- STATED GOAL:
Count the lines in the rows below that contain the word "label". Reply with only the number.

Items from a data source

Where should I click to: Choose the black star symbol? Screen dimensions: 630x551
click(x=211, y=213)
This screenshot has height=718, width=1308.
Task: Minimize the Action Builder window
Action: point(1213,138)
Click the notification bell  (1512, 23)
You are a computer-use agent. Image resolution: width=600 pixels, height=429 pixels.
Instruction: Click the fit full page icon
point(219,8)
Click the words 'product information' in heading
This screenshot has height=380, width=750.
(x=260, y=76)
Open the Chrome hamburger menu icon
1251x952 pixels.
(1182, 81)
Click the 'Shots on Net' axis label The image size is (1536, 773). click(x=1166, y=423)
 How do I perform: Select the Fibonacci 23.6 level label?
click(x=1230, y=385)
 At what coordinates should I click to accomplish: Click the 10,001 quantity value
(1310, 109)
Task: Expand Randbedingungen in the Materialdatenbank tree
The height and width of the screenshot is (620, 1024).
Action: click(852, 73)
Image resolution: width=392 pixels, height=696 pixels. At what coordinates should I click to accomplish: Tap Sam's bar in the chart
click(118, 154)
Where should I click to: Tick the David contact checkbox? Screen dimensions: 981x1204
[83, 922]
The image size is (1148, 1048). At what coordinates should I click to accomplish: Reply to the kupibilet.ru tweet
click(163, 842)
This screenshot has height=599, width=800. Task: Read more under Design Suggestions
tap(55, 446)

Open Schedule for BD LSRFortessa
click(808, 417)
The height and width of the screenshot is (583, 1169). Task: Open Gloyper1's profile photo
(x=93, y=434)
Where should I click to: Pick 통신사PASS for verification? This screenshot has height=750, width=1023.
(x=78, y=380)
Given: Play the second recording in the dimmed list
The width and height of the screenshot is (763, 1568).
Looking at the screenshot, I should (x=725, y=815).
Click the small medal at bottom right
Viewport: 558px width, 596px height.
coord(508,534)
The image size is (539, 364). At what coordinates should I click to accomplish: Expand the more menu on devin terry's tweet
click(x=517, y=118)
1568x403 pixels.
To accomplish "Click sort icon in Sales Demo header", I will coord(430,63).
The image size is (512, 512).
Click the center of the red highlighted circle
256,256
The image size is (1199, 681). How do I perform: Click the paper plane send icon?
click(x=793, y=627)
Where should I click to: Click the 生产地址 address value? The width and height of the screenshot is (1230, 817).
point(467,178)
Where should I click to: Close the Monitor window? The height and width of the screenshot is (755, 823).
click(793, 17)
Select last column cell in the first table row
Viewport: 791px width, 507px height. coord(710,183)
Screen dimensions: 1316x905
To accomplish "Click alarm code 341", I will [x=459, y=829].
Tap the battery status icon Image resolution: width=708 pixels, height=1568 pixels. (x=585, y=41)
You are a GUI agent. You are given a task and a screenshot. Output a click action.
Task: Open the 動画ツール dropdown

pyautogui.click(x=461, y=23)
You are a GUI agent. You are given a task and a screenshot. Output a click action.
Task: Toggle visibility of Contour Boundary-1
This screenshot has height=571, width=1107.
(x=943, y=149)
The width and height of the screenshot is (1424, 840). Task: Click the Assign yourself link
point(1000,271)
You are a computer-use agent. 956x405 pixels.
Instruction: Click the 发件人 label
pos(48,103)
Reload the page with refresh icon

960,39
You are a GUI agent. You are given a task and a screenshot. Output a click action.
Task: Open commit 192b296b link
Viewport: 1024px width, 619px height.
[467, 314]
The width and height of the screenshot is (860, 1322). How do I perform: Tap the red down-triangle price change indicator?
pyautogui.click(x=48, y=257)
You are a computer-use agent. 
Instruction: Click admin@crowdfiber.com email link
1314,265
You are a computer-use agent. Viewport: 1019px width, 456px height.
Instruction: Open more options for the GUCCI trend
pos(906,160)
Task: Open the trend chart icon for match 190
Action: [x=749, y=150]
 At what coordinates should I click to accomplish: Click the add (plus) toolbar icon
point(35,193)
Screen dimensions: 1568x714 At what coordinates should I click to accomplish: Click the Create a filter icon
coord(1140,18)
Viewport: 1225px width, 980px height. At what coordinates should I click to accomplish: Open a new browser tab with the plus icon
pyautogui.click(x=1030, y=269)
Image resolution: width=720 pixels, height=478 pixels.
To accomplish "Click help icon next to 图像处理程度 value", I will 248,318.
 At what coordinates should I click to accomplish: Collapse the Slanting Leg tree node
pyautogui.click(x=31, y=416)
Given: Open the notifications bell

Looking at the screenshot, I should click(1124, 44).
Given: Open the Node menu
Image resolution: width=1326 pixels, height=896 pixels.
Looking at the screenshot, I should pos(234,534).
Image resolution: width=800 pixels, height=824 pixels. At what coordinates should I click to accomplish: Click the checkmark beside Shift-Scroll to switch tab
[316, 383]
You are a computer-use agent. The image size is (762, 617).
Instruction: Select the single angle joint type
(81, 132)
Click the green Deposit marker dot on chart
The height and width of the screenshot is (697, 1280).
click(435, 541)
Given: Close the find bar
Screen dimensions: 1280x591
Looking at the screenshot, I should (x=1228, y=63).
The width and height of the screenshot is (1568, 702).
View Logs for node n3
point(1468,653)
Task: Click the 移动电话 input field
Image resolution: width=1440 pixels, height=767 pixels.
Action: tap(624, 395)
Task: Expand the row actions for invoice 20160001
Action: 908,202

- TASK OUTPUT:
3